Task brief: The entries below are to be printed again word for word.

Data to use:
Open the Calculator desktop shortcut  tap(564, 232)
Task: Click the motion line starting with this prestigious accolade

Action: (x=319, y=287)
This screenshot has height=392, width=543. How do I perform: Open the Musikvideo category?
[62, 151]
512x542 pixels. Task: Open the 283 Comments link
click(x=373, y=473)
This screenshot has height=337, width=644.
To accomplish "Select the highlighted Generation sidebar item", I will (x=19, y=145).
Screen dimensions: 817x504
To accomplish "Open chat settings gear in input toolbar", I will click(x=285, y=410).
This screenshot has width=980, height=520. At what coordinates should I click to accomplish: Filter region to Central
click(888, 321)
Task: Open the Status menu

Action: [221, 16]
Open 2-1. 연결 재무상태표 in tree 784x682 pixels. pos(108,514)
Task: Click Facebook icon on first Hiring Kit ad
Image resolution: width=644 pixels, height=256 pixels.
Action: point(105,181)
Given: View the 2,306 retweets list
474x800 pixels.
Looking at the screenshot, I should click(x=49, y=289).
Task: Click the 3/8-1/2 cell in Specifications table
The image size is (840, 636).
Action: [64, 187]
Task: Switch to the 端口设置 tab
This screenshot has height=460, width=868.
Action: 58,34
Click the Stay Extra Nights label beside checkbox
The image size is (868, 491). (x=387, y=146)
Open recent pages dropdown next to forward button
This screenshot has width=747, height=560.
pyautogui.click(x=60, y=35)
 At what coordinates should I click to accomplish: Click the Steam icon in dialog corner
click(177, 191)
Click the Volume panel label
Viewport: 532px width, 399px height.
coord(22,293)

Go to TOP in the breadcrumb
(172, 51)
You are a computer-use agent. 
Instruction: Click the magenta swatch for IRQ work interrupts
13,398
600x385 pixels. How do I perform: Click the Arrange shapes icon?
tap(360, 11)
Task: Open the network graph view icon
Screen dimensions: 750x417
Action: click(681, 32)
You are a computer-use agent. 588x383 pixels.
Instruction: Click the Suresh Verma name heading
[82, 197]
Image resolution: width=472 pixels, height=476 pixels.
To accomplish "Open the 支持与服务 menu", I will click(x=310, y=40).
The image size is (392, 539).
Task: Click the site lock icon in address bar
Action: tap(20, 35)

Solution to the exercise:
Open the Calculator desktop shortcut  tap(564, 232)
Task: Click the motion line starting with this prestigious accolade

Action: (x=319, y=287)
This screenshot has height=392, width=543. How do I perform: Open the Musikvideo category?
[62, 151]
512x542 pixels. Task: Open the 283 Comments link
click(x=373, y=473)
This screenshot has height=337, width=644.
To accomplish "Select the highlighted Generation sidebar item", I will (x=19, y=145).
Screen dimensions: 817x504
To accomplish "Open chat settings gear in input toolbar", I will click(x=285, y=410).
This screenshot has width=980, height=520. At what coordinates should I click to accomplish: Filter region to Central
click(888, 321)
Task: Open the Status menu

Action: [221, 16]
Open 2-1. 연결 재무상태표 in tree 784x682 pixels. pos(108,514)
Task: Click Facebook icon on first Hiring Kit ad
Image resolution: width=644 pixels, height=256 pixels.
Action: point(105,181)
Given: View the 2,306 retweets list
474x800 pixels.
Looking at the screenshot, I should click(x=49, y=289).
Task: Click the 3/8-1/2 cell in Specifications table
The image size is (840, 636).
Action: [64, 187]
Task: Switch to the 端口设置 tab
This screenshot has height=460, width=868.
Action: 58,34
Click the Stay Extra Nights label beside checkbox
The image size is (868, 491). (x=387, y=146)
Open recent pages dropdown next to forward button
This screenshot has width=747, height=560.
pyautogui.click(x=60, y=35)
 At what coordinates should I click to accomplish: Click the Steam icon in dialog corner
click(177, 191)
Click the Volume panel label
Viewport: 532px width, 399px height.
coord(22,293)

Go to TOP in the breadcrumb
(172, 51)
You are a computer-use agent. 
Instruction: Click the magenta swatch for IRQ work interrupts
13,398
600x385 pixels. How do I perform: Click the Arrange shapes icon?
tap(360, 11)
Task: Open the network graph view icon
Screen dimensions: 750x417
Action: click(681, 32)
You are a computer-use agent. 588x383 pixels.
Instruction: Click the Suresh Verma name heading
[82, 197]
Image resolution: width=472 pixels, height=476 pixels.
To accomplish "Open the 支持与服务 menu", I will click(x=310, y=40).
The image size is (392, 539).
Task: Click the site lock icon in address bar
Action: tap(20, 35)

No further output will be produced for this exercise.